### Text provided
--- --- ---

Much could be said here, but I'll say just three things:

1. Apologetics and evangelism are of a piece: the latter is the proclamation of the faith and the former is its defense. Both are to be biblical, not evangelism only (with apologetics simply being philosophy). There is a distinction between apologetics and philosophy, though apologetics may use philosophy in the service of theology and the defense of the faith. 

2. Both apologetics and evangelism, in the most proper sense, involve proclamation and not persuasion. Yes, we are to be winsome, to listen to the other, and to deal humbly with all. So it looks, when we are rightly being all things to all men, as if we are persuading, but that is the job of the Holy Spirit, who alone can enable men to see (I Cor. 2). 

3. The contention that Van Til's approach is akin to that of Marx, Freud, and Nietzsche (with respect to a hermenuetics of suspicion) is a red herring. The mere perspectivalism of these men (in which they reduce all reality to the economic, sexual, or power aspects and then absolutize those aspects and make them the lens through which they view everything) cannot compare to the multi-perspectivalism of a Van Tilian approach which seeks to hold all in balance. We know that the unbeliever knows the truth (externally and internally--Romans1 and 2) and that we have ontological common ground--we're both in God's image in God's world--but that in rebellion against Him whom they will not have to rule over them (no matters how many guards testify to the resurrection), they reject and refuse the truth they know. This is not a hermeneutics of suspicion based on an false worldview, but a biblical recognition of man's depraved condition. We are to engage with love, kindness, and humility: to tell the truth that the unbeliever knows but suppresses. This does create a crisis within them that the balm of the gospel cures. Yes, there will be cognitive dissonance but we are not being unfair with the unbeliever. Bill Edgar is a great example of one who is _sauviter in modo_ as well as _fortiter in re_. Yes, the Van Tilian approach has been badly used and abused by those who do not go about their task humbly. It may even invite such an approach, so we need to hear those who complain of such and redouble our efforts to speak the truth in love.

Peace,
Alan


----------



## Philip

Ok, one more thing here:



Alan D. Strange said:


> This is not a hermeneutics of suspicion based on an false worldview, but a biblical recognition of man's depraved condition. We are to engage with love, kindness, and humility: to tell the truth that the unbeliever knows but suppresses. This does create a crisis within them that the balm of the gospel cures. Yes, there will be cognitive dissonance but we are not being unfair with the unbeliever.



But let's also treat his stated goals, motives, and concerns as his real ones. Let's assume that he really means what he says and take his words at face value. If we do not do this then, I submit, we are engaging in precisely a hermaneutic of suspicion because we aren't treating the positions of others in the way that we expect our own to be treated.

--- --- ---

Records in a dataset
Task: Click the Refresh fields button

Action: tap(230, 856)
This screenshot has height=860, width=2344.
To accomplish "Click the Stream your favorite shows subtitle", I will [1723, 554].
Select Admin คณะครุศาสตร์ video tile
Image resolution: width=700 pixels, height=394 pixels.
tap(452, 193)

--- --- ---

Repeat the part of the apologetics discussion between "But let's also" and "to be treated.", inclusive.

### Result
But let's also treat his stated goals, motives, and concerns as his real ones. Let's assume that he really means what he says and take his words at face value. If we do not do this then, I submit, we are engaging in precisely a hermaneutic of suspicion because we aren't treating the positions of others in the way that we expect our own to be treated.